American football player and medical doctor (1877–1947)

Alanson Weeks (September 15, 1877 - November 25, 1947) was an American football player and medical doctor.

Weeks was born in Allegan, Michigan, in 1877. He was the son of Julia Shoemaker and Capt. Harrison Weeks. He enrolled at the University of Michigan and played college football as a fullback for the undefeated 1898 Michigan Wolverines football team that were declared "Champions of the West." His younger brother, Boss Weeks, was the captain for Fielding H. Yost's "Point-a-Minute" teams at Michigan.

Weeks graduated from the University of Michigan in 1899 with a medical degree. He moved to San Francisco, California, where he became a surgeon. He was in that city at the time of the 1906 San Francisco earthquake and fire. From 1912 until 1919 (except for the time in military service), he was the chief surgeon of San Francisco's emergency hospital service. For many years, he also served as a professor of surgery at the University of California Medical School. He was also "credited with developing many surgical procedures" which became common practice.

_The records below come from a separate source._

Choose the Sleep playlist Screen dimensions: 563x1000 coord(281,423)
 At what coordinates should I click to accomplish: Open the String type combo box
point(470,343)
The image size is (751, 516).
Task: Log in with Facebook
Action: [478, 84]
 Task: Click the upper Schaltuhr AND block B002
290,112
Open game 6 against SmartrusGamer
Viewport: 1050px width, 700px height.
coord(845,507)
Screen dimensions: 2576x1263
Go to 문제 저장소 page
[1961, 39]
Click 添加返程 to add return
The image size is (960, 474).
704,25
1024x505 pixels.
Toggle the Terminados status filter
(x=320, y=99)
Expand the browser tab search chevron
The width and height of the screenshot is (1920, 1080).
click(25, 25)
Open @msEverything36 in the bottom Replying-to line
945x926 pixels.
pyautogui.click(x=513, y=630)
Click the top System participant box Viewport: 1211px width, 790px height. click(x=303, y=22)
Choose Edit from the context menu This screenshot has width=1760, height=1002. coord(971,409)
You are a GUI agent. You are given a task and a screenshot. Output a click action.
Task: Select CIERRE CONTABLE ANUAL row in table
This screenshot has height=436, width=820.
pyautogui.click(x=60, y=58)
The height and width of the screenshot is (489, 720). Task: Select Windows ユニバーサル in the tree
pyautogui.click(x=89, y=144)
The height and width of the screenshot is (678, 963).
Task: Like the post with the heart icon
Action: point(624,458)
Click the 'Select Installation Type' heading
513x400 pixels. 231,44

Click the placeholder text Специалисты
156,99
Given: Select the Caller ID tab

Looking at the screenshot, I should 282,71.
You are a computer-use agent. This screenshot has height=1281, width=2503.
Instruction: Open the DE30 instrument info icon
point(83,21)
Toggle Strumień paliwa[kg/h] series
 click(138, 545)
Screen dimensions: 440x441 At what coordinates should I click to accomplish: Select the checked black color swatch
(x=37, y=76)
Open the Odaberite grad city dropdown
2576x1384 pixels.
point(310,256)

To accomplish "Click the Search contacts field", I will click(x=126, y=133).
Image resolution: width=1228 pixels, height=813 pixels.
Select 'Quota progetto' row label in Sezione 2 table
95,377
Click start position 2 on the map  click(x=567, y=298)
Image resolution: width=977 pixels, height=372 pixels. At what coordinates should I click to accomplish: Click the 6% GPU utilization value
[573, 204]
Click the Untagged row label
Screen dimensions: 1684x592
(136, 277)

Weeks served as a Major in the U.S. Army Medical Corps during World War I. He was awarded the Army Distinguished Service Medal for meritorious and distinguished service for his work as a surgeon and director of surgical teams at the front during the Second Battle of the Marne, the Battle of Saint-Mihiel, and the Meuse-Argonne Offensive.

Weeks later served as the chief surgeon at St. Luke's Hospital in San Francisco, holding that position until his retirement in 1946.

In 1947, Weeks died of a heart attack at the Pacific Union Club in San Francisco. He had been living at the Club since his wife died in 1943.